**EXCERPT TO READ:**
════════════════

The Great Persuasion: Reinventing Free Markets Since the Depression, by Angus Burgin, Harvard University Press, 303 pages, $29.95
Angus Burgin, an historian at Johns Hopkins University, has produced a well-researched, well-written, and largely well-thought-out study. The Great Persuasion chronicles the intellectual adventures of F.A. Hayek, Milton Friedman, and the other market-supporting academics, think tankers, and businessmen who comprised the Mont Pelerin Society, founded in 1947. It also offers Burgin’s accounts of who he thinks were Pelerin's most important intellectual predecessors. The book’s only overarching flaw is that Burgin at times seems confused about what ideology his book is a history of, conflating conservatism with libertarianism. It’s a mistake I strove to correct with my 2007 book Radicals for Capitalism: A Freewheeling History of the Modern American Libertarian Movement, which reports on many of the same characters and stories as Burgin.

════════════════

**INFORMATION SUPPLIED:**
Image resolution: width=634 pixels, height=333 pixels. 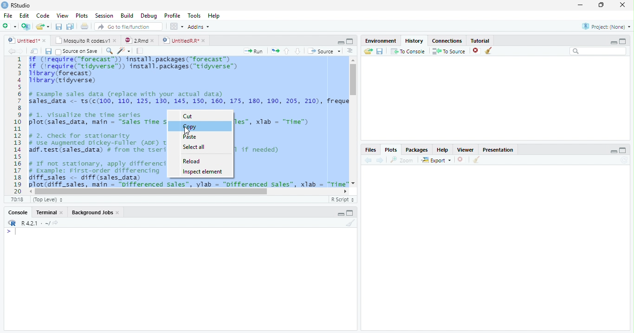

════════════════

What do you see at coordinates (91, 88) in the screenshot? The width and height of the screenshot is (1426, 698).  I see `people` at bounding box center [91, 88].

════════════════

**SHORT EXERCISE A:** In the review, what year was the Mont Pelerin Society founded?
**SHORT EXERCISE B:** For each statement below, say yes or no to whether it agrees with the review, and quote the review's words that decide it. (i) Angus Burgin is a historian at Johns Hopkins University. (ii) The Great Persuasion runs to 350 pages. (iii) Radicals for Capitalism came out in 2007.

**EXPECTED OUTPUT A:** 1947

**EXPECTED OUTPUT B:**
(i) Yes: "an historian at Johns Hopkins University"
(ii) No: "303 pages"
(iii) Yes: "my 2007 book Radicals for Capitalism"